Tres billetes en la guantera
Anoche todo era euforia, alcohol y ganas.
Hoy, solo hay remordimientos, vergüenza y algo de asco.
Todas las consecuencias que ayer no existían hoy han llegado para hacerme el
desayuno.
Y mientras miro a un punto fijo en la cocina mientras mezclo zumo con
ibuprofeno solo puedo compadecerme de mi misma y odiarme un poco por mis
actos.
Esos actos que ayer parecían inofensivos, que solo eran diversión sin
ataduras, sin daños colaterales...
Hoy desearía que todo lo que hice esa noche pudiera desaparecer igual que
toda la ginebra que acabo de vomitar.
Pero no, la resaca mañana se habrá volatilizado pero a mi conciencia le va a
costar algo más olvidar lo que pasó. Y no solo a mi conciencia.
A veces, en las mañanas de resaca, me planteo si realmente me merece la
pena. Si realmente me llena tanto lo que hago por las noches para poder
sobrellevar el día.
Me pregunto si algún día dejaré de sentirme tan vacía cuando duerma sola. Si
algún día conseguiré no contar las victorias personales con personas
interesadas solo en la parte menos importante de mí.

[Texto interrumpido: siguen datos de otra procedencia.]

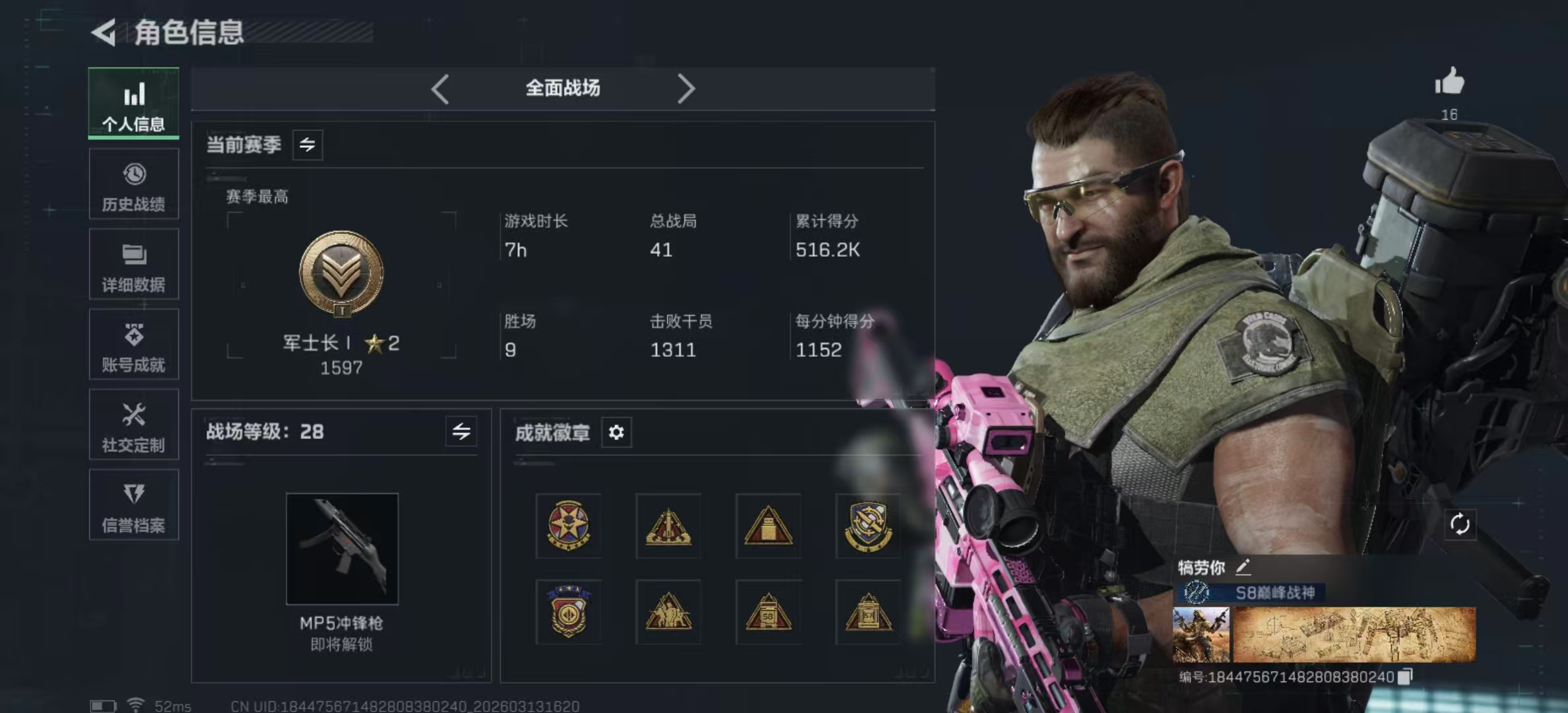Click the 军士长 rank emblem
This screenshot has width=1568, height=713.
click(x=341, y=273)
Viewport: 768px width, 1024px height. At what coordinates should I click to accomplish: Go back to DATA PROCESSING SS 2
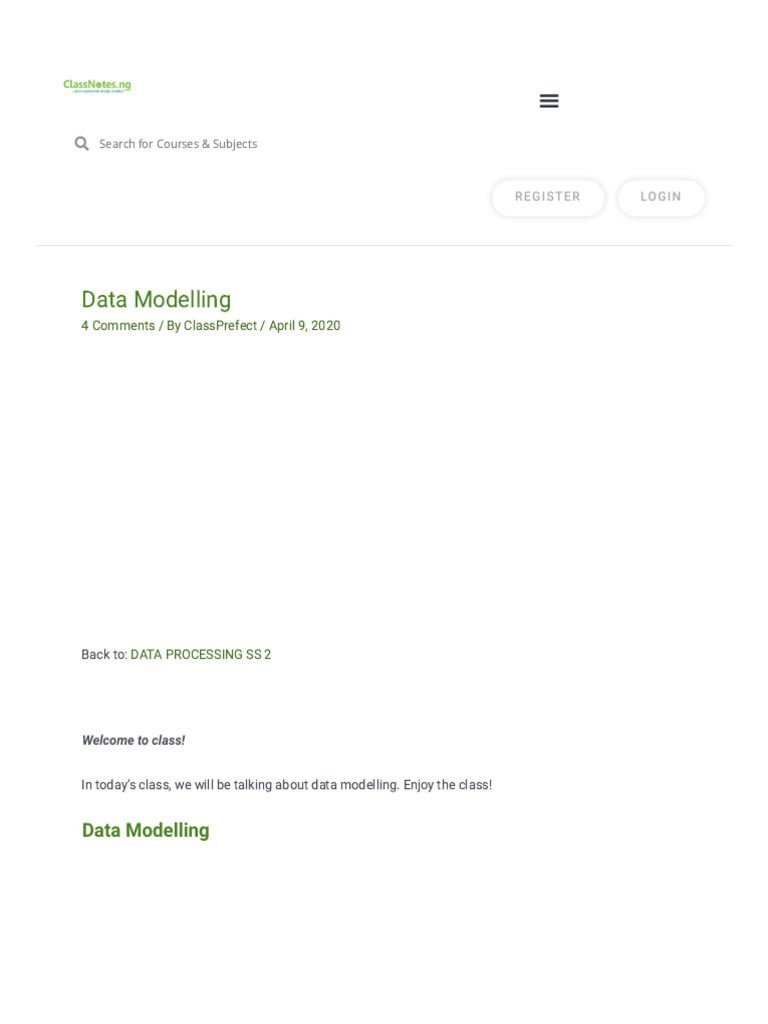(200, 655)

A veces, ni me pregunto, sencillamente me intento autoconvencer de que solo
es una etapa.
Una etapa gris que intento bañar en purpurina y alcohol. Que esa etapa
acabará y que para ser feliz solo me hará falta la gente que me quiere.
Esa gente a la que ahora mismo hago daño sin un motivo claro.
Porque después de otra noche borrosa, solo me quedan lagunas, arrepentimiento
y tres tristes billetes en la guantera.